**About this exercise**
Reproduce exactly the lines below, from the first through the one containing "ukbd@overlapassociates.com (781, 1237)", and nothing more.

>>>>>

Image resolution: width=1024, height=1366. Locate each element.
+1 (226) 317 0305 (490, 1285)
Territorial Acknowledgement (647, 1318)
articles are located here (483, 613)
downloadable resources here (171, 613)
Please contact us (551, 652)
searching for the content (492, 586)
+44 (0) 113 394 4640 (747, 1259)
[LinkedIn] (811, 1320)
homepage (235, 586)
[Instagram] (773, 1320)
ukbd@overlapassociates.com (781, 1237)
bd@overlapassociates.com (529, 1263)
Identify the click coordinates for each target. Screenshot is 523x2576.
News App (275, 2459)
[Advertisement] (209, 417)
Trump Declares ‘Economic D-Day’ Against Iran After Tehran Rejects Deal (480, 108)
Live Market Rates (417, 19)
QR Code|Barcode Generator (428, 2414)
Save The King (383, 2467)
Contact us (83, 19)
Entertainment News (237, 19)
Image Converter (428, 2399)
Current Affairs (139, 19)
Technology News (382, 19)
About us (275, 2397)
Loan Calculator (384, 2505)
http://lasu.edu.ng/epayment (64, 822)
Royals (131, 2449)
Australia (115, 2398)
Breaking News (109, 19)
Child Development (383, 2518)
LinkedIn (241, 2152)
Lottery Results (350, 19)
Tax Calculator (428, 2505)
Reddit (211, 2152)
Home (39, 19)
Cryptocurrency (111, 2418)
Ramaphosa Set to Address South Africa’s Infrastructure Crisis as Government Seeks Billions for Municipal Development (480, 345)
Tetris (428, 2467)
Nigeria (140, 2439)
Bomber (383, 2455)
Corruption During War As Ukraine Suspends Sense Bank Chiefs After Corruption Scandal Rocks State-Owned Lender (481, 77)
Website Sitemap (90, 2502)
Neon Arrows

<<<<<

**Written solution**
Image resolution: width=1024, height=1366. Locate each element.
+1 (226) 317 0305 (490, 1285)
Territorial Acknowledgement (647, 1318)
articles are located here (483, 613)
downloadable resources here (171, 613)
Please contact us (551, 652)
searching for the content (492, 586)
+44 (0) 113 394 4640 (747, 1259)
[LinkedIn] (811, 1320)
homepage (235, 586)
[Instagram] (773, 1320)
ukbd@overlapassociates.com (781, 1237)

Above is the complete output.